Brano proposto »
Tempo lungo

© Cristina Cusani, Quando la neve 03, Napoli + Roma 2017, dittico. Courtesy Red Lab Gallery e autrice.

«Il passato ritorna soltanto quando il presente scorre così liscio
da parere la superficie mobile di un fiume profondo.»
(Virginia Woolf, Immagini del passato, 1939-40)

Passato, presente, futuro. La scansione del tempo cronologico parrebbe essere lineare: c’è un punto di partenza che sta dietro, uno in cui si è qui e ora e un altro che si trova oltre. Il tempo cronologico attraversa i punti di questa linea immaginaria ove tutto appare semplice e logico. Eppure nel suo scorrere qualcosa cambia, poco o nulla è altrettanto semplice o logico. Per sentire il presente questo deve essere liscio, abituale. Ogni variazione dall’abitudine pone l’individuo in uno stato d’animo al di fuori del punto che, sulla linea del tempo, indica il presente. Potremmo quindi dire che il presente, quando non scorre liscio, esiste in assenza di tempo. Il ‘qui e ora’ è qualcosa di sospeso, indipendente dagli eventi che deviano dal percorso che il tempo compie incedendo senza sosta.
È famosa un’affermazione di Sant’Agostino, contenuta nelle Confessioni, in cui egli sostiene di sapere cos’è il tempo quando nessuno glielo chiede ma di non saperlo spiegare se qualcuno glielo chiede. Possono venirci in aiuto, in tale spiegazione, gli antichi greci che non a caso usavano diversi termini per descrivere le varie facce del tempo: chronos, quello più comune, il tempo sequenziale in termini quantitativi; kairos il tempo in cui accade qualcosa, un tempo di natura qualitativa; aion il tempo assoluto, eterno e immobile, in cui risiede la forza vitale, il tempo divino e, infine, il meno noto eniautos un periodo di tempo fisso e definito, in origine un anno. Sulla linea del tempo chronos, si innestano inevitabilmente il tempo kairos ma anche il tempo aion o quello eniautos. I livelli del tempo convivono chiaramente nel medesimo istante, questo non vuol dire che siamo in grado di riconoscerli tutti altrettanto chiaramente.

© Ada Anselmi, Pianté. Courtesy dell’autrice.

Esercizi da svolgere »
1. Nel brano sul tempo, quale termine greco indica un periodo di tempo fisso e definito, in origine un anno?
2. Copia dal brano sul tempo la parte che si apre con le parole contenenti «Tempo lungo» e si chiude con «del passato, 1939-40)».

Alcuni record
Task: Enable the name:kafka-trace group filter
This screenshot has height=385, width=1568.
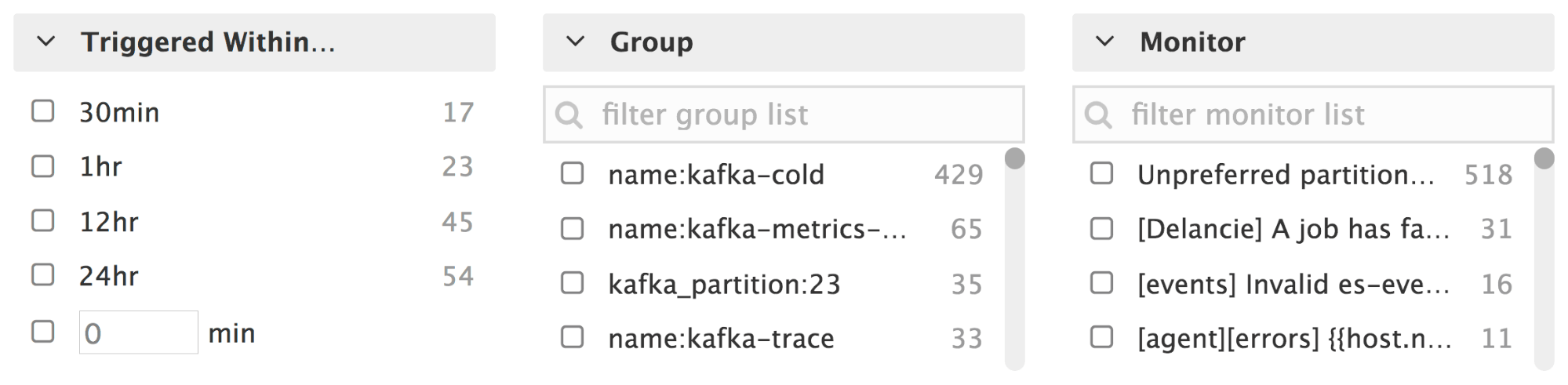Action: [573, 337]
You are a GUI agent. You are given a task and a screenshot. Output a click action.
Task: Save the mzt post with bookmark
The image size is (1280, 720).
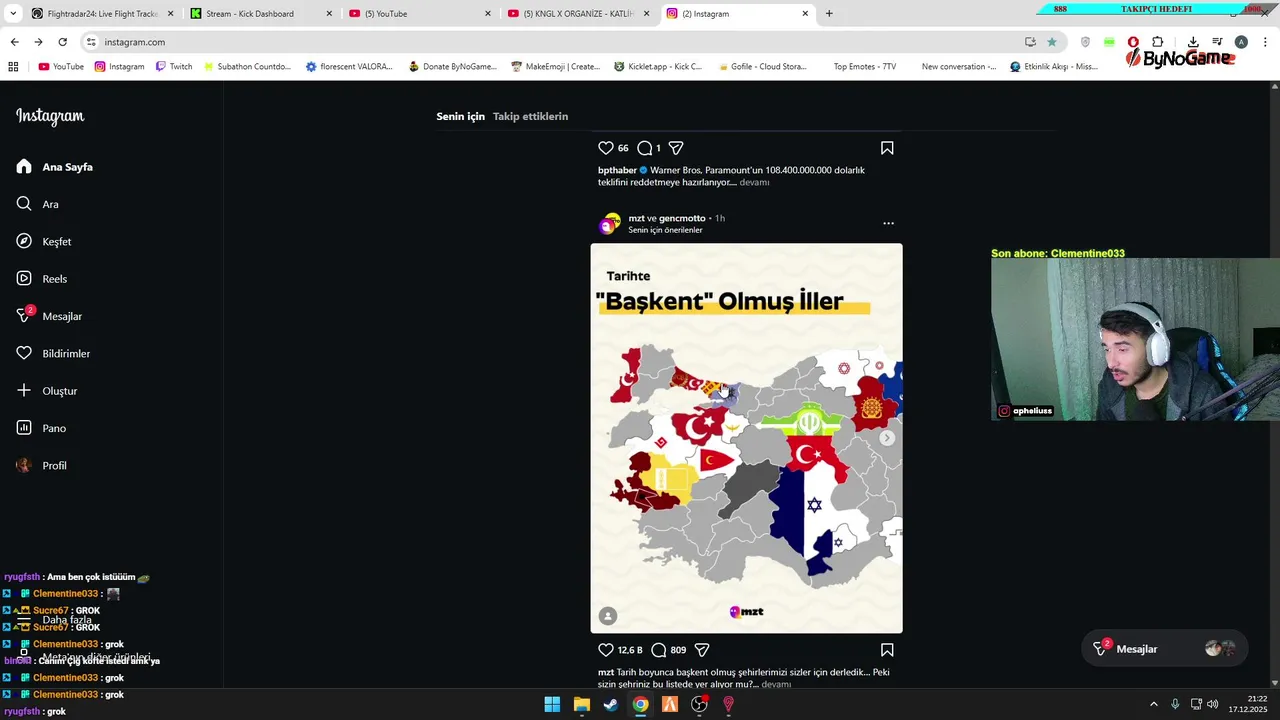[x=887, y=650]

Soluzioni proposte »
1. Eniautos.

2.
Tempo lungo

© Cristina Cusani, Quando la neve 03, Napoli + Roma 2017, dittico. Courtesy Red Lab Gallery e autrice.

«Il passato ritorna soltanto quando il presente scorre così liscio
da parere la superficie mobile di un fiume profondo.»
(Virginia Woolf, Immagini del passato, 1939-40)